Eight St. Andrews’ students set off, along with two teachers, on a long journey to Croston House in Chiang Mai. We left school at around 3:45 p.m. by bus, arriving at the train station in Bangkok two hours later. The overnight train ride took fourteen hours in total and was fairly comfortable, though it seemed to last forever. During this time we read and marked some extended essays in preparation for starting our own in January.
Croston House was set up by Mr. Glen Croston and his wife Rosjana in Banglamung on the 1st of June 2005 and was granted foundation status in October 2006. Croston house is located in Lamphun, Makrua Chae, about 4 km from Chiang Mai with 20 children from throughout northern Thailand. These children are between the ages of 4 and 16 years and come to Croston House for a better environment, receiving better care, better education and a chance for an improved future. The children in Croston House are not all orphans. Some are here because their parents couldn’t afford to care for them, so they come here for an improved life.
Children at Croston House are happy and full of life.
Glen Croston picked us up at the small train station close to the centre, and after introductions and a short bus ride we arrived at our destination. The newly built centre is set up simplistically, with three main buildings constructed of bamboo/wood and a floor of concrete. Two of these serve as dorms for the boys and girls, the other is for eating, shelter and other general use.
Due to the extensive rain they had experienced, further building was very difficult as the ground consistency was too wet so this building will have to wait until the dry season.
After settling in, we visited the local school that the children attend. That day the school was having its sports day so we played games such as table tennis and football with them. The school kindly invited us to stay for a lunch of fried rice, som tam and soup.

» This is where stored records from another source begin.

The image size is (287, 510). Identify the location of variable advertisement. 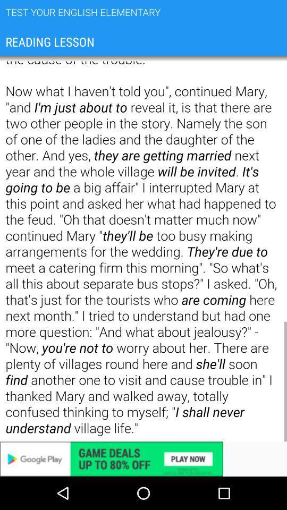
(143, 459).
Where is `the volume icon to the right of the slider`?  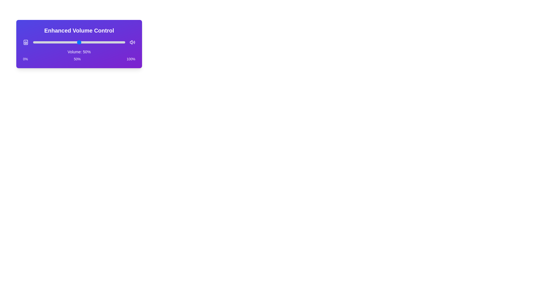 the volume icon to the right of the slider is located at coordinates (132, 42).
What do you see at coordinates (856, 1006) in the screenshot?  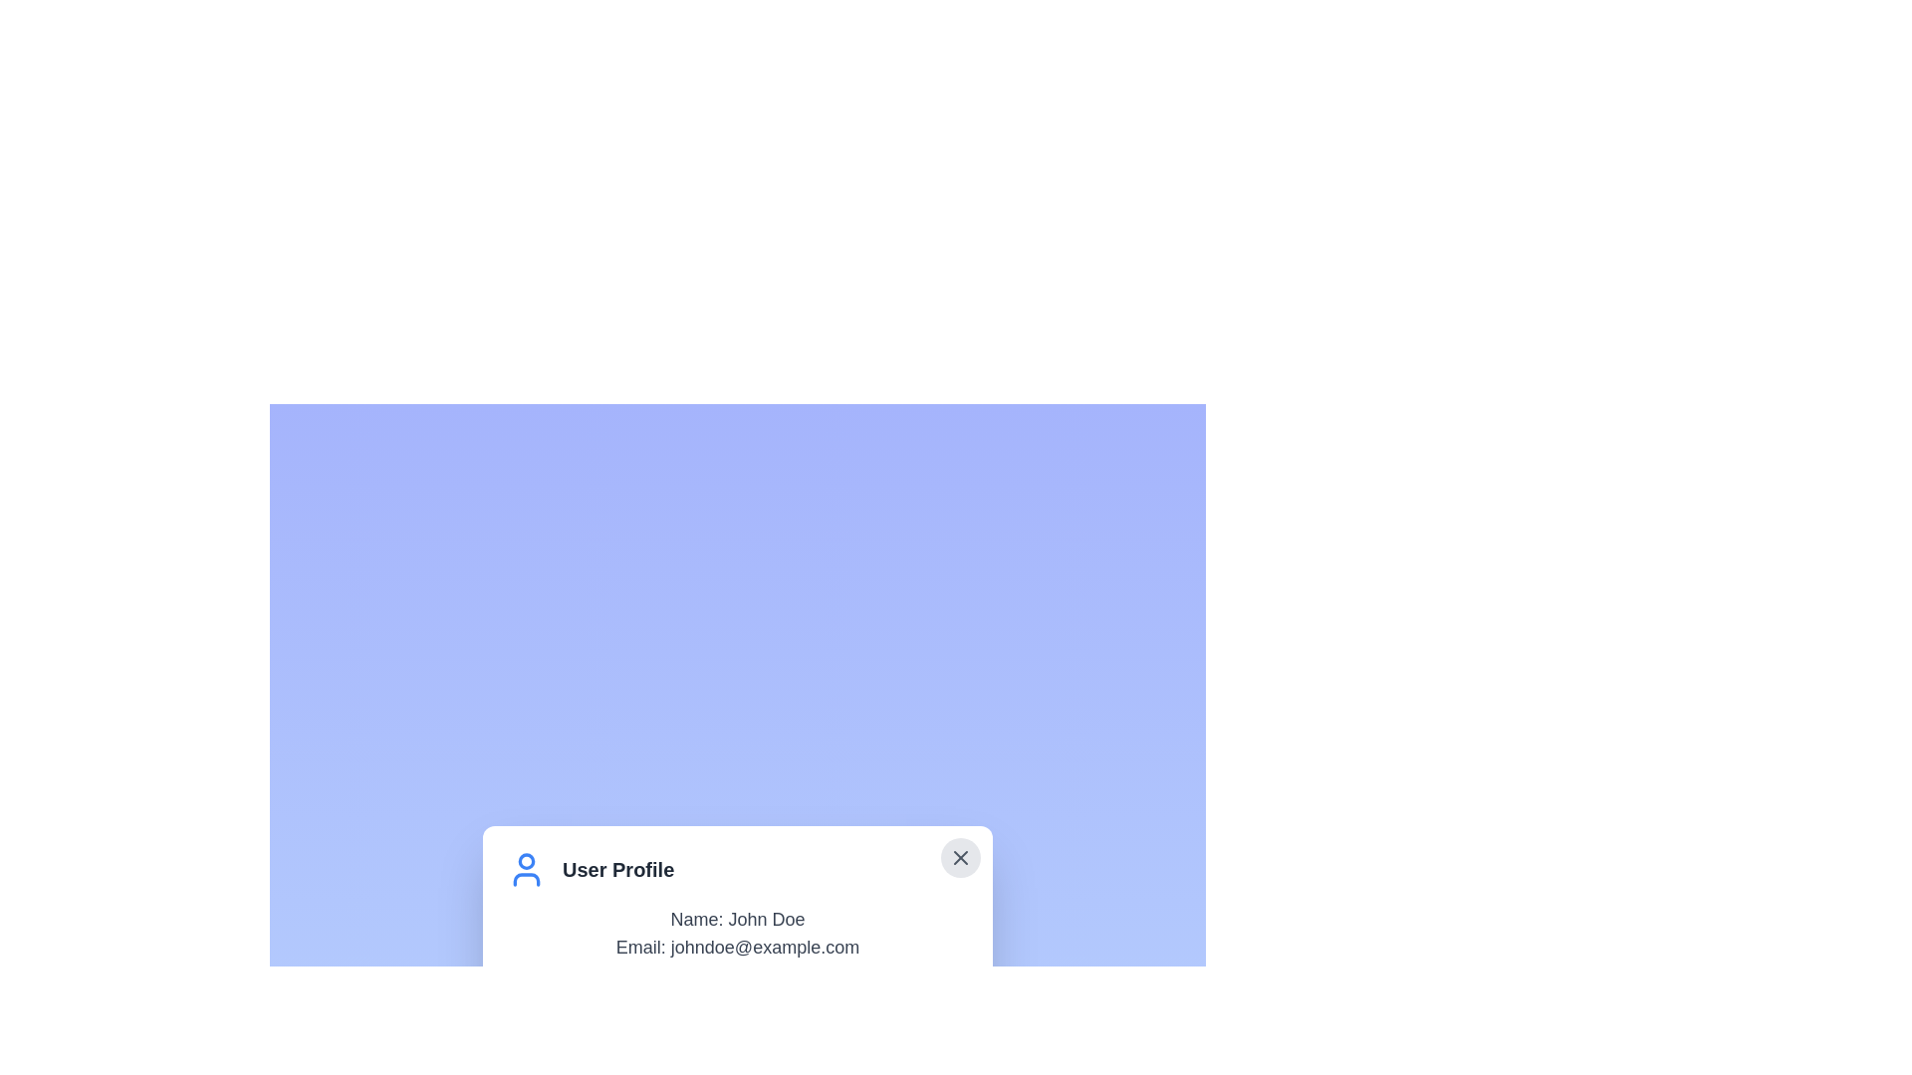 I see `the delete account button located at the bottom-right corner of the user profile card interface to change its background color` at bounding box center [856, 1006].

We then got picked up by Glenn Croston’s wife to go back to do some work. We repainted all of the tables, benches and stools that had been donated to them in vibrant blue and white.

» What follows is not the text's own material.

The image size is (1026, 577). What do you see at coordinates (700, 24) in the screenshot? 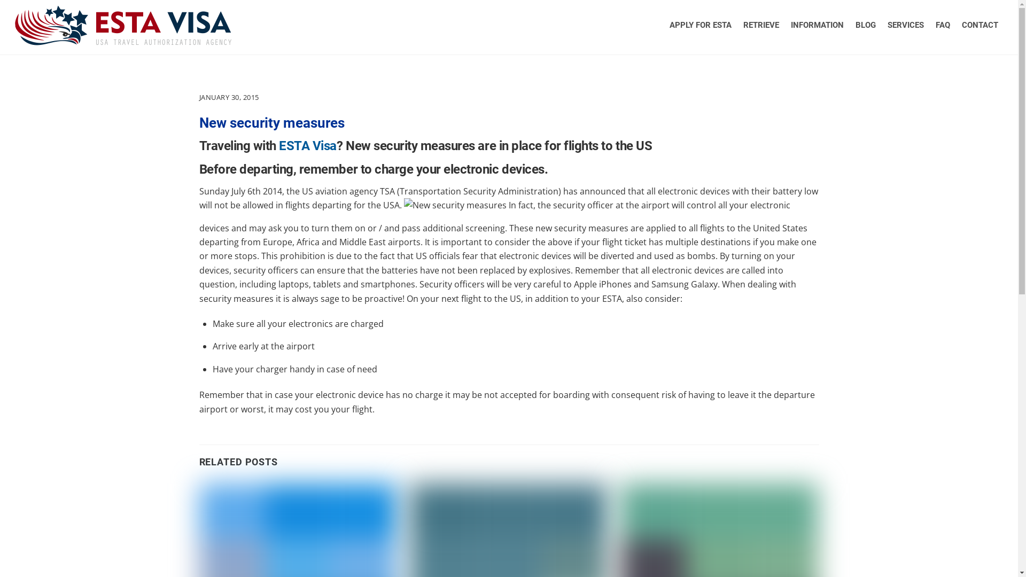
I see `'APPLY FOR ESTA'` at bounding box center [700, 24].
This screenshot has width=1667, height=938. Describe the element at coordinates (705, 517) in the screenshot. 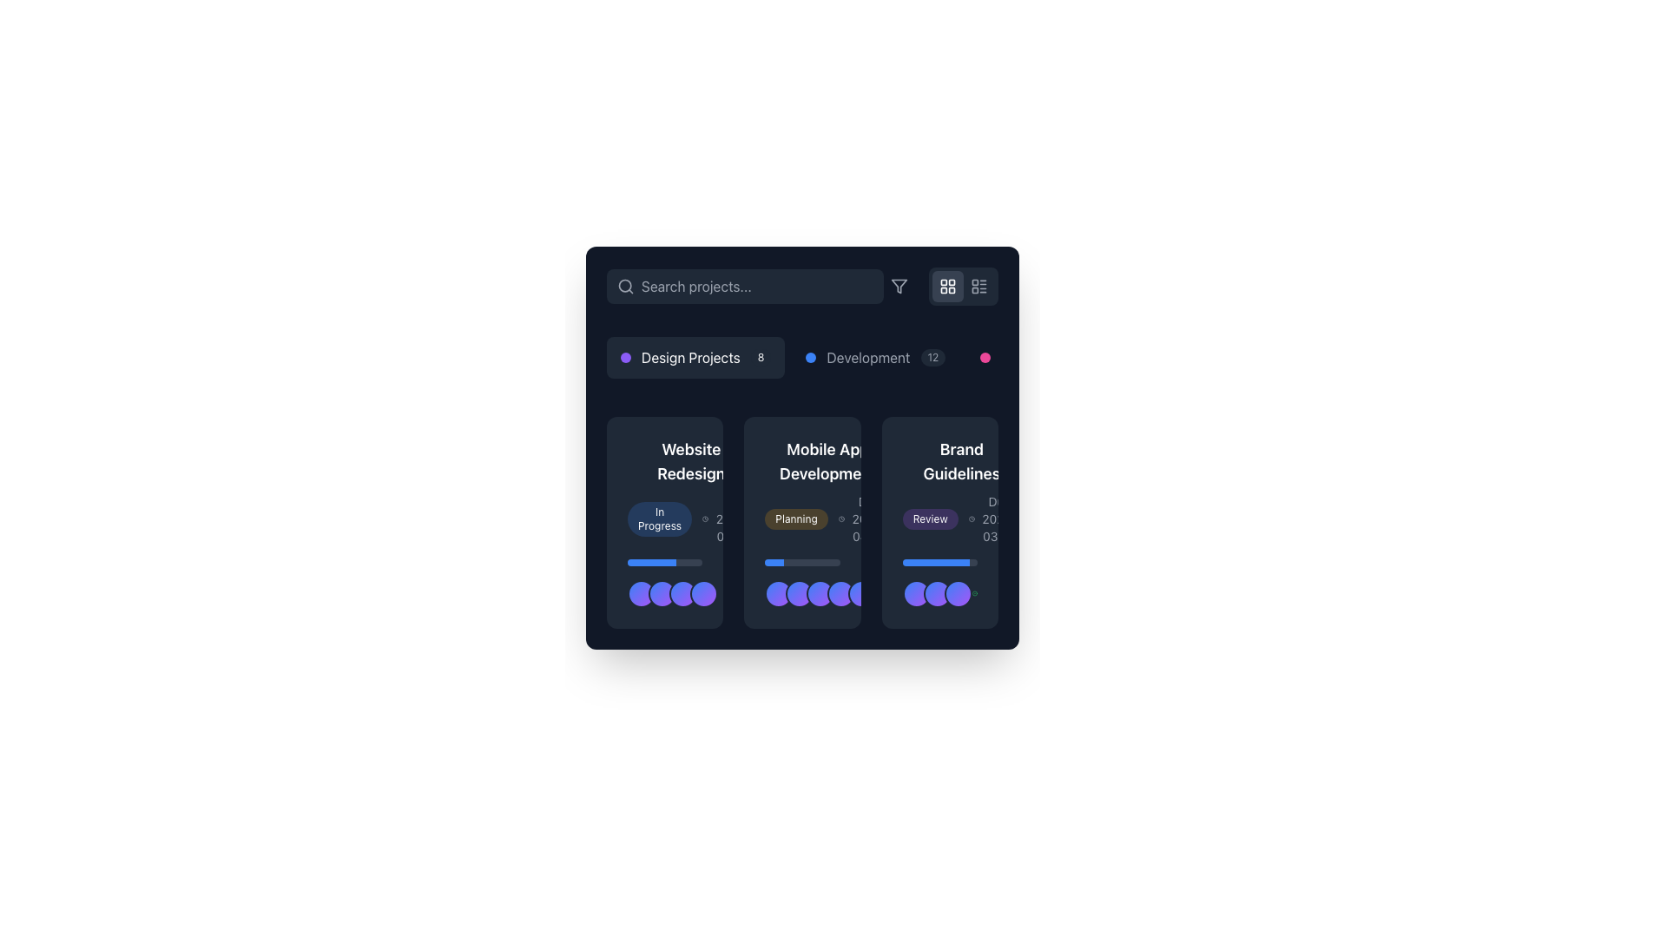

I see `the clock icon located to the left of the text 'Due 2024-03-15', which represents time-related information` at that location.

The next day we started work on the new pig pen at the very end of the land, for pigs that were generously donated to the centre. The weather wasn’t easy on us as it switched from baking heat to heavy rain almost daily, but we were proud of the work we had done and Glen Croston promised to send a picture soon, once the pig pen was fully completed.
IB students work the land in weather that switched from baking heat to heavy rain almost daily.

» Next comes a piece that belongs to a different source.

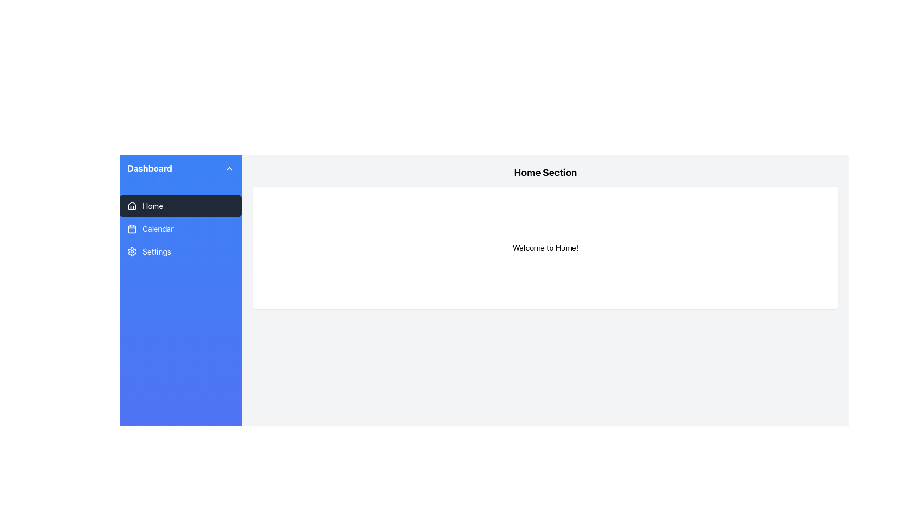  Describe the element at coordinates (149, 168) in the screenshot. I see `the section header text located in the top-left region of the blue-colored sidebar, which indicates the active module or page category for the application` at that location.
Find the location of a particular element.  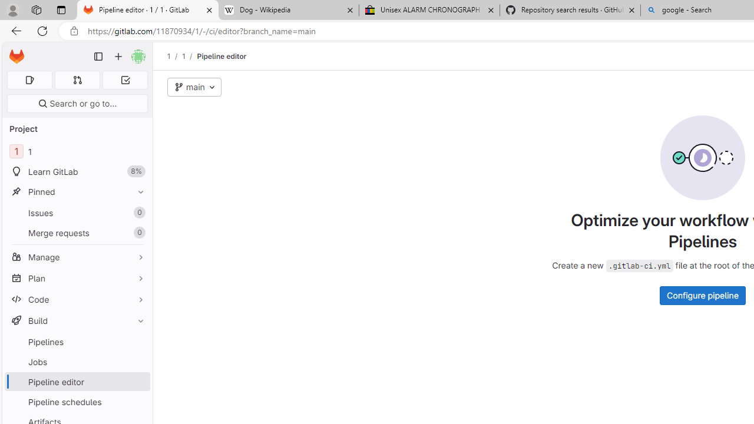

'Pin Pipelines' is located at coordinates (138, 342).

The five boys in our group also bravely attempted to dig a one meter deep hole, six meters long by 3 meters wide, to house the thousands of frogs (also a donation) the centre owned, but had to stop when the rain pelted down again, since the hole just filled up with mud and water.
Before we left we donated 15 fruit trees to be planted in the grounds of the centre to help them on their road to self sufficiency.
After goodbyes were said on Sunday and everyone had exchanged emails, we set off to the airport to begin the journey home. It didn’t take long, though most people fell asleep on the bus back to school. Overall we really enjoyed this opportunity, and I’m sure everyone who went became a lot more appreciative of the lifestyles and privileges we have.